Regia di Fenton Bailey, Randy Barbato vedi scheda film
la pornografia è una ossessione per i dettagli, robert mapplethorpe ha una maniacale attenzione per i membri maschili, il suo e quelli degli altri uomini che fotografa. Le sue polaroid catturano erezioni e bizzarre posizioni in cui il cazzo è il perno della visione, la sua sola presenza diventa espressione di una sessualità anarchica e sganciata da qualsiasi forma di concettualismo. Il cazzo non è simbolo, non è metafora, è pura presenza di carne turgida e pulsante. Ancora più esoteriche e stranianti sono le fotografie dell’underground sadomaso e omosessuale di New York degli anni settanta, dove l’artista raggiunge forse l’apice della sua ricerca estetica. Queste immagini fuori da ogni ordinaria percezione sono bilanciate, nella sua carriera, dalle molteplici fotografie di fiori, alchemiche rappresentazioni di nature morte, cariche di mistero ed erotismo. Tra questi due poli, una moltitudine di altre foto, autoritratti, scatti improvvisi e ritratti di celebrità, quando ormai era diventato famoso e aveva capito, seguendo l’esempio di Andy Warhol, il modo per fare soldi.

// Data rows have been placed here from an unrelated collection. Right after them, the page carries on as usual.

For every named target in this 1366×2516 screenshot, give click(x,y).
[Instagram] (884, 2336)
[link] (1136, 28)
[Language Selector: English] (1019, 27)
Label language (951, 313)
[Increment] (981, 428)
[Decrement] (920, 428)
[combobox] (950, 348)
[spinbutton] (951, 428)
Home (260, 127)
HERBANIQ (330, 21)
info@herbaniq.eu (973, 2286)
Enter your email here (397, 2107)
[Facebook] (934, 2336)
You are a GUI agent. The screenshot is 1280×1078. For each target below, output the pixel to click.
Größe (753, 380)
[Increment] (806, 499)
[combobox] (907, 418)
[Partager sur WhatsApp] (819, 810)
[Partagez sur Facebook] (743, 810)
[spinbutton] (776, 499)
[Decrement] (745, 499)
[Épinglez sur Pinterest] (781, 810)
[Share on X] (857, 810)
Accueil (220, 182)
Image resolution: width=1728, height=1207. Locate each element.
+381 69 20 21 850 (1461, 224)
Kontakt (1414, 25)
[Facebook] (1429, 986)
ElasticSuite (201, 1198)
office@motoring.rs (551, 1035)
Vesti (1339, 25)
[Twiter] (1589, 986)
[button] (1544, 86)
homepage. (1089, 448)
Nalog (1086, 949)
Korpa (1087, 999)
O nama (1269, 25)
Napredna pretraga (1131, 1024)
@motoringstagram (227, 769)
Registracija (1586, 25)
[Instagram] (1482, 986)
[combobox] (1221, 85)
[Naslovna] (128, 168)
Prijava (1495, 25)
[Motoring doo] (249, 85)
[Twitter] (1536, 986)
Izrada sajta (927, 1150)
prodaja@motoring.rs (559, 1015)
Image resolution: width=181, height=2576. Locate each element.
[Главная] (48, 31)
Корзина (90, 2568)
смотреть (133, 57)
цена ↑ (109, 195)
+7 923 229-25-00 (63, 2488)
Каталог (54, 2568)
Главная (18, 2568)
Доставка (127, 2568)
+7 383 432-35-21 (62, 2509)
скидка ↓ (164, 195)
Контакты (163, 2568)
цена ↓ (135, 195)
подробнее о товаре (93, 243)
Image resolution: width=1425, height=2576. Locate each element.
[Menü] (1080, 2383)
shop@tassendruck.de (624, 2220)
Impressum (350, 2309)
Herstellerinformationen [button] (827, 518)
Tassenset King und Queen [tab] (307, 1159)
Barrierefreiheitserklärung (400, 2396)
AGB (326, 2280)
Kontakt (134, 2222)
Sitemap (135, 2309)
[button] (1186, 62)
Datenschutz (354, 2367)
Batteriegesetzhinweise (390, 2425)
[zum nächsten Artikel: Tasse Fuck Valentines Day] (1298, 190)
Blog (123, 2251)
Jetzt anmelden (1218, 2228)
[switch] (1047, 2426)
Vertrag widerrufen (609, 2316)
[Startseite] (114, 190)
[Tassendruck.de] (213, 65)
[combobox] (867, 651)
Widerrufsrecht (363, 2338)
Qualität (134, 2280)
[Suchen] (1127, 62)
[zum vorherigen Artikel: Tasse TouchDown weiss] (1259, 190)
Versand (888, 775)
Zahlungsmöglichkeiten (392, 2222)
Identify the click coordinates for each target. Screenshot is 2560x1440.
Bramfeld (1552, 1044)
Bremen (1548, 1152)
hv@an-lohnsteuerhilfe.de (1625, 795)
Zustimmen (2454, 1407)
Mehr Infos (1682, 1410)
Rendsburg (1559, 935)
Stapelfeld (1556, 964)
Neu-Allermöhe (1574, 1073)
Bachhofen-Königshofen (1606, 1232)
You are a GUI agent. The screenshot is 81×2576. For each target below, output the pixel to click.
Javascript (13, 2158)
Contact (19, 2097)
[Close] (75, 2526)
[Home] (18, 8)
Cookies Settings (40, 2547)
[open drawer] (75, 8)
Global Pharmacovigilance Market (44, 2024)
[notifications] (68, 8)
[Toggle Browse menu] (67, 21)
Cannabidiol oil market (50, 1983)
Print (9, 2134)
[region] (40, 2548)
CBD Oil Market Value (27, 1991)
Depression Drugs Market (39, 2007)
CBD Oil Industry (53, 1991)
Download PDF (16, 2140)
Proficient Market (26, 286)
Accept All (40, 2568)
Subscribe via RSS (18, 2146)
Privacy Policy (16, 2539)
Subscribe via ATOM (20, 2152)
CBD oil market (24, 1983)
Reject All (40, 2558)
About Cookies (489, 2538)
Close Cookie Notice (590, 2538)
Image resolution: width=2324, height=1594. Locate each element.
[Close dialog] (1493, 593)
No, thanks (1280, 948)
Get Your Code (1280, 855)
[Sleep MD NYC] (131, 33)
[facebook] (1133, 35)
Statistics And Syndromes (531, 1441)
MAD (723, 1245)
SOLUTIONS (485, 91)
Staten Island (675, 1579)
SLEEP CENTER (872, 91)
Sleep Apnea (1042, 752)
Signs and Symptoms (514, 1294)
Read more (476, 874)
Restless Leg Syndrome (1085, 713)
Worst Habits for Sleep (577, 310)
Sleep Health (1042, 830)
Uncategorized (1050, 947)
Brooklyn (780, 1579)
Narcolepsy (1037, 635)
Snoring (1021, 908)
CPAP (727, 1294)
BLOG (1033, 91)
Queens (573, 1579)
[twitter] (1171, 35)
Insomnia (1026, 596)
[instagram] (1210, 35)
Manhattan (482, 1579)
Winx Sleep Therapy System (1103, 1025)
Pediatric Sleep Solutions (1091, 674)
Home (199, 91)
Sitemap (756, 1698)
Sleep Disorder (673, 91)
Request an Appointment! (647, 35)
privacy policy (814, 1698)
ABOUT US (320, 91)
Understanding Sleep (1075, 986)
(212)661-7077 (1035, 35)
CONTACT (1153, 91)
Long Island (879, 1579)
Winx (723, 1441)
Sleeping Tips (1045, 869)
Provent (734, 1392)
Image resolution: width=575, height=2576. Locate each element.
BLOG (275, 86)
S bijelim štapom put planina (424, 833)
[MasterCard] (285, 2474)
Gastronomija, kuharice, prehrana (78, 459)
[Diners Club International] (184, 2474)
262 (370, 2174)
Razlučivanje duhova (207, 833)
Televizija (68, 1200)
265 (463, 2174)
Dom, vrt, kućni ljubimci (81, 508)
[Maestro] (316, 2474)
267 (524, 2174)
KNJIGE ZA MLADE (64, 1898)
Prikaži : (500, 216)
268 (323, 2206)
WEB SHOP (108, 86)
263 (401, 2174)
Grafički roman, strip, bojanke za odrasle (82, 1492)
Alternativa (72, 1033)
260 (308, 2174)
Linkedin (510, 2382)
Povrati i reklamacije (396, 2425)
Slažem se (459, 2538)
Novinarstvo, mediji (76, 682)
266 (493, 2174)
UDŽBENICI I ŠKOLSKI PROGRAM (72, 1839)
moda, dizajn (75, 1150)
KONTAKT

Il documentario racconta in maniera cronologica la vita di Mapplethorpe, alternando le interviste ad amici, familiari ed altri artisti alle immagini (molte, senza censura) delle sue foto, ci fa entrare negli archivi di un museo dove sono tenuti gran parte dei suoi lavori, la voce registrata del fotografo ci avvicina alla sua persona, al suo modo di pensare, ma le sue opere non hanno bisogno di commenti, colpiscono a fondo e mostrano le sue ossessioni e ciò che più amava: i corpi degli afroamericani, la scena bdsm con le sue pratiche e i suoi costumi, i fiori, i cazzi e l’immagine di sé stesso come espressione di assoluta libertà creativa.